23rd Indian Foreign Secretary
- In office 14 March 2001 – 29 June 2002
- Preceded by: Lalit Mansingh
- Succeeded by: Kanwal Sibal

Personal details
- Born: Chokila Tshering Darjeeling, West Bengal, India
- Spouse: G. C. Iyer
- Children: 1
- Education: University of North Bengal
- Occupation: Civil Servant (Indian Foreign Service)

= Chokila Iyer =

Indian diplomat and civil servant

Chokila Iyer is an Indian diplomat and civil servant who served as India's first female foreign secretary from March 2001 to June 2002. She is an Indian Foreign Service officer of the 1964 batch and served as the Ambassador of India to Ireland.

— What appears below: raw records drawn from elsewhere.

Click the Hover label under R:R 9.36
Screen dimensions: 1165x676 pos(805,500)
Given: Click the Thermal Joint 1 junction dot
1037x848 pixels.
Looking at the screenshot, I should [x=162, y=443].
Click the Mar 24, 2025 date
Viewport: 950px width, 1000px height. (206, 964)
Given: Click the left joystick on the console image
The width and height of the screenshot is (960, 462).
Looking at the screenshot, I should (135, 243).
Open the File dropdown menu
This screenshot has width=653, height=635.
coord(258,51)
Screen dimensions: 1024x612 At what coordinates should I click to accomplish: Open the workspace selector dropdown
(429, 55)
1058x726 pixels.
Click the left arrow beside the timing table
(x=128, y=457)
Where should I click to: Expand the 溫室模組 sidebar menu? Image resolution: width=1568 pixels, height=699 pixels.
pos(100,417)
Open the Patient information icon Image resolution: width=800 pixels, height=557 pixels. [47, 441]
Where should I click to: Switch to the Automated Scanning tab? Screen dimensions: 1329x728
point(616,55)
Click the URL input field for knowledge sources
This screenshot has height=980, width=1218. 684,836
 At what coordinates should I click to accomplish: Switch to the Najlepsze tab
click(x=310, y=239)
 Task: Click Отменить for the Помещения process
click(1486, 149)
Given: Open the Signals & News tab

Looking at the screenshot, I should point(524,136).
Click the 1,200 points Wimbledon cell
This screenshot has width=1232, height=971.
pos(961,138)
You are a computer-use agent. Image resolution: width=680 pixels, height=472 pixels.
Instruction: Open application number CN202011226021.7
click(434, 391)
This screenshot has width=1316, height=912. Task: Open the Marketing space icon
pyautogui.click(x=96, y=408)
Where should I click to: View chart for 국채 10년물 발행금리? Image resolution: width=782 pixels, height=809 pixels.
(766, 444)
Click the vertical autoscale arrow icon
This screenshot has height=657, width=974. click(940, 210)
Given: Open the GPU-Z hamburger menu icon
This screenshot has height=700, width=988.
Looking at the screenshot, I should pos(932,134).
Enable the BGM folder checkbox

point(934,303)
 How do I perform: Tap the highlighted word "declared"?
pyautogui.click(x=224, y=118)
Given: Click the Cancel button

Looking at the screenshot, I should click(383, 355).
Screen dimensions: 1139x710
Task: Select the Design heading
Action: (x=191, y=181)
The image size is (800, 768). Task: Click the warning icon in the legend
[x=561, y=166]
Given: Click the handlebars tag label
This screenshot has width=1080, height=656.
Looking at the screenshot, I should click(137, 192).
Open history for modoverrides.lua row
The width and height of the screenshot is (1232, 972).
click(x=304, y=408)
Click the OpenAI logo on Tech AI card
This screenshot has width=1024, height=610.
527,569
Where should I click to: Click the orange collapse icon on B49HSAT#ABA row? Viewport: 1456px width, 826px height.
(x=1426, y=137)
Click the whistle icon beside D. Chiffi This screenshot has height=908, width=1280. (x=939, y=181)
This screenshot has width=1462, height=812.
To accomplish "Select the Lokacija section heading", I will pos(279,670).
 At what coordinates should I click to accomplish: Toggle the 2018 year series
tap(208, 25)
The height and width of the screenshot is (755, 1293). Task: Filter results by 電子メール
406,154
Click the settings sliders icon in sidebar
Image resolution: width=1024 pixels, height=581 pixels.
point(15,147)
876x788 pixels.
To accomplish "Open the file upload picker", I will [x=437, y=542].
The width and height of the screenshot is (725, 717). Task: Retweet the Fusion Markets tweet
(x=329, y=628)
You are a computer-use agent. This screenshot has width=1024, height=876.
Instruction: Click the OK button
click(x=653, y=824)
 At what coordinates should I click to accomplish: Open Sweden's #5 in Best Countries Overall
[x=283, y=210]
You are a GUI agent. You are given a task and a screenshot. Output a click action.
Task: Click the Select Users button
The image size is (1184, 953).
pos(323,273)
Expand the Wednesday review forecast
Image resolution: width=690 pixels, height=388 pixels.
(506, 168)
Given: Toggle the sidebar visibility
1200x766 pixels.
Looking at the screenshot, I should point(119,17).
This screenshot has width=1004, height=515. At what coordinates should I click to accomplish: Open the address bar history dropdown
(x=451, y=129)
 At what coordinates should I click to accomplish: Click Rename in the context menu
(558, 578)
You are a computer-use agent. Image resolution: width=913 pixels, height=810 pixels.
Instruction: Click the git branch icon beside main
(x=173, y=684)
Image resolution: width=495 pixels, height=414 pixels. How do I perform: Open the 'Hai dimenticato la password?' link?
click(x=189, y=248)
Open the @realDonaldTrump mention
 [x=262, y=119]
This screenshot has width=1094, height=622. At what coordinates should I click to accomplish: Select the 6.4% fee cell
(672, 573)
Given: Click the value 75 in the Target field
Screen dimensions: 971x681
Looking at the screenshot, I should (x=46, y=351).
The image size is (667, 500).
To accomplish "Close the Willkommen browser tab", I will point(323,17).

==Post-diplomatic career==

===National Commission for Scheduled Areas and Scheduled Tribes===
Iyer, after retiring from Foreign Secretary post, worked as vice chairperson of National Commission for Scheduled Areas and Scheduled Tribes. Former Chief Justice of India J.S. Verma was heading the commission, which had started functioning in October 2008.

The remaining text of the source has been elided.